▸ **Required action 1**:
Say whether each statement below agrees with the text on Lohr's woodworking school. Answer yes or no for each, and quote the deciding words of the text exactly. (a) Lohr holds 12 weeklong sessions each year at his school. (b) Lohr earned his bachelor's degree at Millersville University in 1989. (c) Larissa Huff is a master woodworker.
▸ **Required action 2**:
Carry on the text on Lohr's woodworking school, starting after its last sentence.
** Text section follows **
Lohr is entrusting the business he nurtured for 30 years to Robert Spiece, a master woodworker, and Larissa Huff, a journeyman who apprenticed under Lohr.

They are taking the helm at a time when woodworking is enjoying a boomlet among hobbyists, many of whom want a counter to a sedentary work life at a computer, said Tim Snyder, editor of Woodcraft Magazine.

The Lohr school and studio, on North Limerick Road, is one of the best in the nation, Snyder said. Students have traveled from as far as India, Sweden, and Africa to take classes in basic and advanced woodworking.

One former student runs the Moringa Community School of Trades in Breman Baako, Ghana. Lohr and his wife, Linda, helped develop the seven-year-old nonprofit to teach woodworking, fabric arts, and food preservation to rural Ghanaians.

Each year at his Montgomery County school, Lohr hosts 12 weeklong sessions in his airy workshop, one of five buildings on a farm with 23 chickens, three horses, three pet birds, a German shepherd, and a beagle.

Students saw, sand, and shape woods at work stations surrounded by tools that deck the walls and fill drawers and glass-paned cabinets. Outside, stacks of wood planks dry in the sun, in preparation for their eventual transformation into furniture.

In a recent class, the gray-haired, bearded Lohr, wearing a spotty T-shirt and khaki pants, moved about the workshop, slowly and with slightly hunched shoulders. To 11 students in goggles, he demonstrated how to taper a table leg.

Lohr, the teacher, "has more knowledge than any person I've ever met - and wants to tell you all of it," Huff said.

Lohr, the artist and businessman, runs a studio that "makes furniture people want to buy" and use, not just admire as art, Spiece said.

Lohr's talent surfaced during his rural Lancaster County childhood. With a pen knife, he carved shapes from cardboard boxes. As a teen, he took wood shop in high school and loved it. "I just find so much enjoyment in making things," he said. "I can't not do it."

After earning a bachelor's degree in industrial arts at Millersville University in 1976, he went on to become an award-winning industrial arts teacher at Norristown Area High School. Eventually, though, it was not enough, and in 1989, he quit. He wanted his own business.

Linda Lohr, an environmental chemist, encouraged her husband as he built backyard decks to pay the bills. But the drive to create his own designs was too much to contain.
** End of Text section **
** Dataset extract follows **
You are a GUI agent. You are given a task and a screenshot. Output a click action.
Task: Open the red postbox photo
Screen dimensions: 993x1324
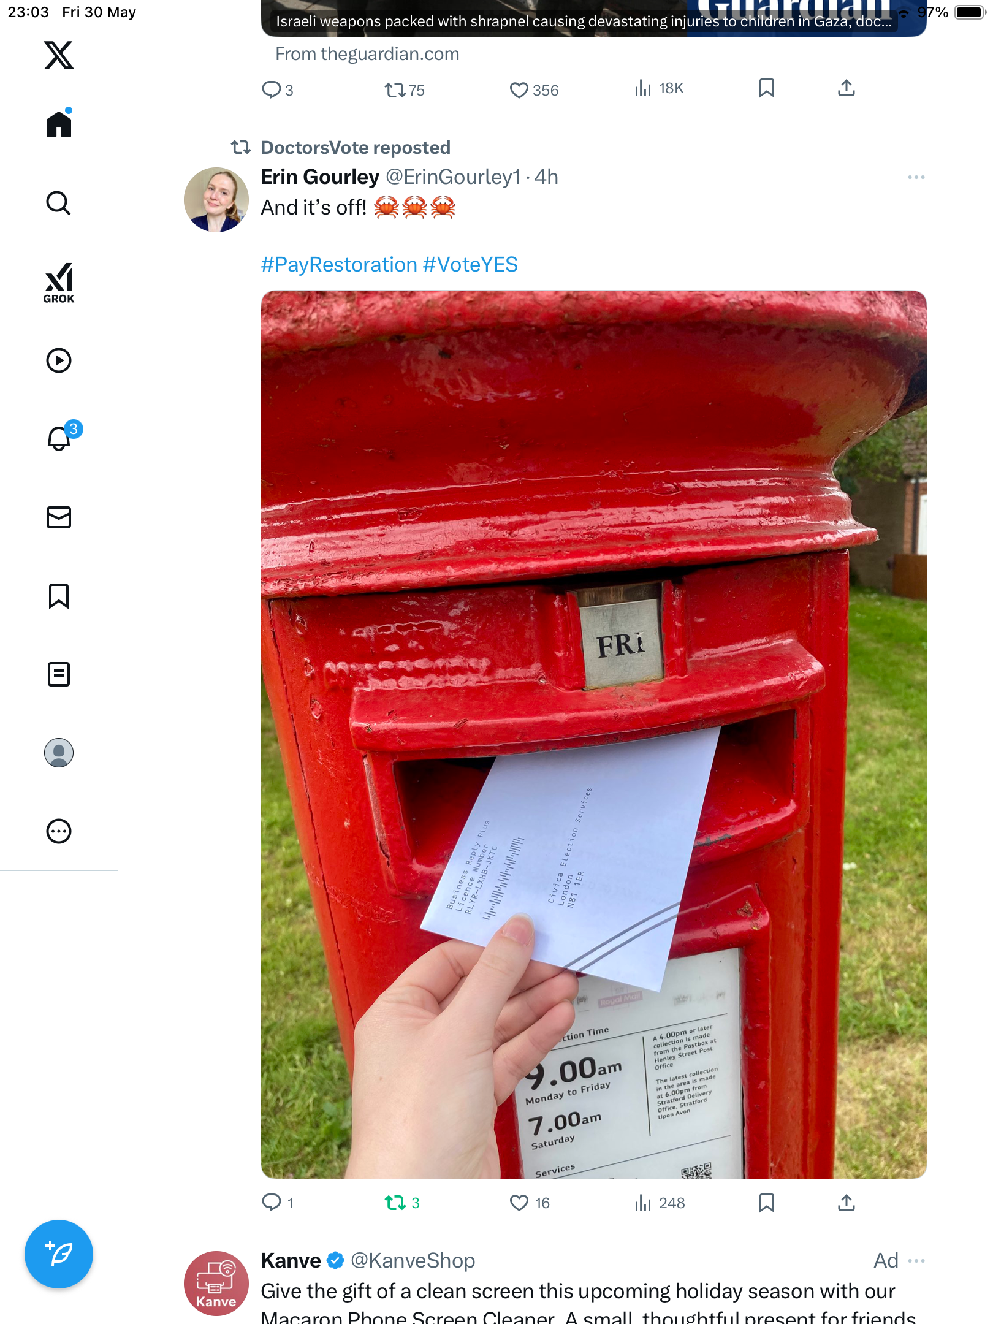click(x=593, y=734)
** End of Dataset extract **
▸ **Answer box 1**:
(a) Yes: "Each year at his Montgomery County school, Lohr hosts 12 weeklong sessions in his airy workshop"
(b) No: "After earning a bachelor's degree in industrial arts at Millersville University in 1976"
(c) No: "Larissa Huff, a journeyman who apprenticed under Lohr"

▸ **Answer box 2**:
Lohr started making original pieces, often in the Arts and Crafts style, and peddled them at craft fairs. In 1993, he got a commission to make 20 pieces of furniture for a house in Telluride, Colo. - setting him on a road to success that led to the establishment of his school in 2001.

Soon, though, illness and injury would test him.

In 2003, the arthritis set in. In 2005, he suffered a heart attack and underwent quadruple bypass surgery. A year later, as he was building a sawmill, the scaffold on which he was standing collapsed. He broke his back, a hip, and a wrist.

He taught classes while strapped to an upright body-length board à la Hannibal Lecter. But he couldn't make furniture. "I nearly lost everything," Lohr said.

His salvation came in the form of patrons Jeremy and Debby Allen, who had commissioned a $78,000 table, to be made from a single slab of wood big enough to seat 14. Unable to work, Lohr encouraged the Allens to find another woodworker. They refused, instead waiting for him to recover.

"That was so meaningful for me," he said, his voice breaking as he recounted their kindness. "It became a healing project for me."

As the years passed, and his back grew stiffer, Lohr began to think - no, worry - about the future. He had no children. Who would continue what he had started?

Huff and Spiece, among 18 apprentices he had trained, showed Lohr the unshakable work ethic he sought. Spiece has worked with him for 10 years; Huff for four.

As the new owners, they will keep the business on the farm and live there. Lohr and his wife will remain, as well.

Lohr says he will make cameo appearances as a teacher, and will continue woodworking, with a new freedom.

"Even though I'm retiring, I will still be working. I don't have to worry about making something to sell, or pleasing a client. I can make whatever I like," Lohr said. "It'll be the best time of my life."